Most people watching this movie will remember the hijacking. It was the top story on every news station in America for a solid week. In fact, it’s a little surprising it even took four years to make this event a movie. After all, we got a Steve Jobs biopic less than two years after his death. But that doesn’t mean this movie is bad. In fact, it’s actually quite good. The action scenes leave you holding your breath in a way similar to last year’s Best Picture winner, Argo. The directing is fantastic. It’s long, but it goes by relatively quickly. It’s just a bit of a let down that, since the events happen so recently, you already know how it’s going to end.
In terms of acting, Tom Hanks- despite sporting a horrendous New England accent- is outstanding. And he’s kind of the only character anyone really cares about. He handles some really difficult material with a grace that only Tom Hanks can, and this is especially pertinent in the final scene of the film. On top of that, it didn’t plead, “Give me an Oscar nomination,” which was refreshing after last year’s Cloud Atlas. It was a genuine, authentic, and spectacular performance. No one else could’ve played this role better.
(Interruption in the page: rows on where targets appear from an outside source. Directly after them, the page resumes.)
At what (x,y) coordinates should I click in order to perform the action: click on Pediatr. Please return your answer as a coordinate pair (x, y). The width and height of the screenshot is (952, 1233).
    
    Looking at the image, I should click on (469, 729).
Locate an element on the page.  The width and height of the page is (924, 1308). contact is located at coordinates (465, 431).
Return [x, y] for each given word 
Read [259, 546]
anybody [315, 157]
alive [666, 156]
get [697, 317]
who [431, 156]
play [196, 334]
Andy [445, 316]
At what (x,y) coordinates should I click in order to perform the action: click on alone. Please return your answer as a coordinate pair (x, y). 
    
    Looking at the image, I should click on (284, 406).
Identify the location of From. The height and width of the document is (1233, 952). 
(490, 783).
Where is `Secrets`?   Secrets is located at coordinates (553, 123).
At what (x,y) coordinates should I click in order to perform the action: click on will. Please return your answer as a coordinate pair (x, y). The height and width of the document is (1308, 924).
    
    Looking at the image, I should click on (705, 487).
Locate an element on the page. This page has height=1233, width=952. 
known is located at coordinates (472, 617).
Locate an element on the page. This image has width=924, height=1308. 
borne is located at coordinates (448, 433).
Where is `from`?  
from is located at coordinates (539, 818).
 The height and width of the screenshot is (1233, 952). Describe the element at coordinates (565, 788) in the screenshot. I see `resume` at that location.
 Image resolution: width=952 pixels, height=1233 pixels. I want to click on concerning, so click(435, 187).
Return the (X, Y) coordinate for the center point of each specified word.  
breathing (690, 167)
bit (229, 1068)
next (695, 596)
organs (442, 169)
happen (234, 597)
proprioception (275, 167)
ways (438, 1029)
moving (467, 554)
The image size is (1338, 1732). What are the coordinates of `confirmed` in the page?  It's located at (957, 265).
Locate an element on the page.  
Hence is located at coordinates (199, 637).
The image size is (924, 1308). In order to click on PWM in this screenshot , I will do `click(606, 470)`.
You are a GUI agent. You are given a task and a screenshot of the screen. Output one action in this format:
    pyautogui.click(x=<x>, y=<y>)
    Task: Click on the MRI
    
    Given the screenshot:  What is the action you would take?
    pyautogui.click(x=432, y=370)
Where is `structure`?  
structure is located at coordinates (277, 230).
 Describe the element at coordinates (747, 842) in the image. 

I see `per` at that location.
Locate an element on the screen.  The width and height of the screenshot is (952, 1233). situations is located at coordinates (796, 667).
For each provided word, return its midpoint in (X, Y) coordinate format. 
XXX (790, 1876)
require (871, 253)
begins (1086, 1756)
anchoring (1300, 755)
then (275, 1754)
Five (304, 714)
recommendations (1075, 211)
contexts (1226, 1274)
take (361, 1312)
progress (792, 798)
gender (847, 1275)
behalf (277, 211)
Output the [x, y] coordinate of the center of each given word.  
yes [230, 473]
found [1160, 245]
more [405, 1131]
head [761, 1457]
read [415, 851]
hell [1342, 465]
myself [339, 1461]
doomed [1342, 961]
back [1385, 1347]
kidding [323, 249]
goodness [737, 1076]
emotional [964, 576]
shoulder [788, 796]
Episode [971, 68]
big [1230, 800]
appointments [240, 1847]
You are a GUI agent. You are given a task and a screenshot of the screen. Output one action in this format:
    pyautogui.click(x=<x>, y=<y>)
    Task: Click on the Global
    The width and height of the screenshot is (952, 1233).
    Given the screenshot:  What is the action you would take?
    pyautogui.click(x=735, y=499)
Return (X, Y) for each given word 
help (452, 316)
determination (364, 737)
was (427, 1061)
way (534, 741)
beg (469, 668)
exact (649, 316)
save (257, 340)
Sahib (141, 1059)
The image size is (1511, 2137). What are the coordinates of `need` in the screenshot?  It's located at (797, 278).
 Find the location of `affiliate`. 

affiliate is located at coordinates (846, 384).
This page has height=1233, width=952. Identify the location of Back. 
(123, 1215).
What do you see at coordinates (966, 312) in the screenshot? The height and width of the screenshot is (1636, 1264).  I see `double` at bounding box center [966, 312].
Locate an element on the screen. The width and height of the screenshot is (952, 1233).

The shining part of this movie, though, was the way it developed the relationship between Phillips and Muse, the captain of the hijackers. Throughout the movie, there’s a terse dialogue between the two of them that almost verges on playful at times, especially since Muse solely refers to Phillips as “Irish.” From this dialogue, a weird sort of dynamic develops. When they first meet, Muse threatens to kill Phillips just about every time he speaks. But by the end of the film, Muse starts insisting that they don’t kill Phillips, and stops some of his accomplices from doing so multiple times. In fact, Muse even opens up to Phillips a little bit, telling him how it’s his dream to move to America. On the Phillips side of things, he almost becomes a sort of mentor to Muse, telling him on multiple circumstances how to be a “good captain.” It’s to the point where, by the end, you’re not sure if Phillips is crying with relief, or if he’s crying for Muse’s loss of future. There’s a high possibility that it could be both. Overall, the film portrayed Muse and the other pirates like real people, and that gave it a significantly more authentic feel.
As a whole, this movie is fantastic. It portrays what happened accurately and gracefully. It’s not a movie you’re going to rush and see again, mostly because of its horrific content, but it’s definitely worth a trip to the theater.